Einen Wink, einen Hinweis auf eine Wahr-Nehmung des Steinbrautkinds gibt es höchstens aus dem Publikum, Hand- und Fusslinge sind sie wie die Steinbraut, man sieht einen einladend gerundeten Rücken, jemand beugt sich, betrachtet näher, und eine Dame im Kunstblumenhut, ist das nun der Hut, den sie für die Kunstausstellung trägt oder ein Hut mit künstlichen Blumen, oder künstlerischen Blumen, mich schon, sagt sie, vielleicht hat jemand gefragt, ob sie das Steinbrautkind anspräche.

Ein richtiges Kind ist auch auf der Ausstellung, mit einem Gamegirl, ist ein Computerspiel gemeint oder ein Mädchen, mit dem es spielt, man weiss es nicht, gibt es da überhaupt einen Unterschied? jedenfalls befindet sich das Gamegirl zwischen dem Kind und dem Bild, und jetzt findet man das Kind (welches Kind?

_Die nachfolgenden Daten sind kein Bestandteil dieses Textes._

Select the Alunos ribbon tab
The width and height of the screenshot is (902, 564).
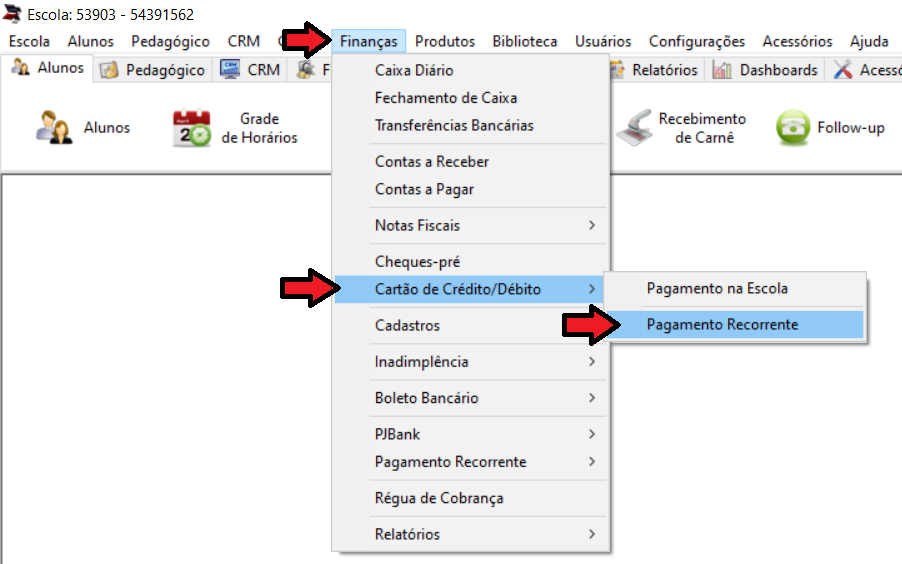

Der Zuweis einer Einzelzeile lässt die Antwort offen, ob das Kind der Steinbraut oder das Kind mit dem Gamegirl gemeint ist), das Gamegirl und das Bild in einem Satz "O Yeah, singt ein // Kind // sein Gamegirl zwischen sich und dem Bild // " wenn auch in drei Zeilen zusammengebunden, was die Zuordnung des folgenden "es" schwierig macht: "Da wirft es sich in die schiefe // Ebene direkt davor // Und schaut // Schau mich an // In die Linse..." aber ist eine Ebene, in die man sich hineinwerfen kann, nicht nur zu denken aus der Perspektive des Steinbrautkindes heraus, das sich also vor die Linse drängt, eigentlich damit erst einen Platz an der Öffentlichkeit erreicht hat, ver-öffentlicht worden ist, und der Steinbraut fällt kein Stein vom Herzen sondern ein Wacker aus dem Leib, ein Kiesel, egal, ein Stein jedenfalls, und der Kreislauf Kreation-Veröffentlichung-Kreation beginnt von vorn: Die Steinbraut hat ein Kind gekriegt...wobei die Motive der Geburt, des Versteinerns und der zirkulären, kommunkationsfreien oder kommunkationsgestörten Abgeschiedenheit, des Auf-der-anderen-Seite-Lebendigseins klar machen, dass dieser Zirkel der (selbst erfolgreichen) Kreation kein frischfröhlich sebstverständlicher ist.